Reproduce the data shown below exactly.

++++ Records for the exercise

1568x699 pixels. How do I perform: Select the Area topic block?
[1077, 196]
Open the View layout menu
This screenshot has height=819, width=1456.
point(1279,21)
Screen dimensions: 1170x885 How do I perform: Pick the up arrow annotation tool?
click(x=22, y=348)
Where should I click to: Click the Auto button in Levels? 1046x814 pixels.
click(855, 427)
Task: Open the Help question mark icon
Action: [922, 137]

++++++++

- Reply to the exercise
1568x699 pixels. How do I perform: Select the Area topic block?
[1077, 196]
Open the View layout menu
This screenshot has height=819, width=1456.
point(1279,21)
Screen dimensions: 1170x885 How do I perform: Pick the up arrow annotation tool?
click(x=22, y=348)
Where should I click to: Click the Auto button in Levels? 1046x814 pixels.
click(855, 427)
Task: Open the Help question mark icon
Action: [922, 137]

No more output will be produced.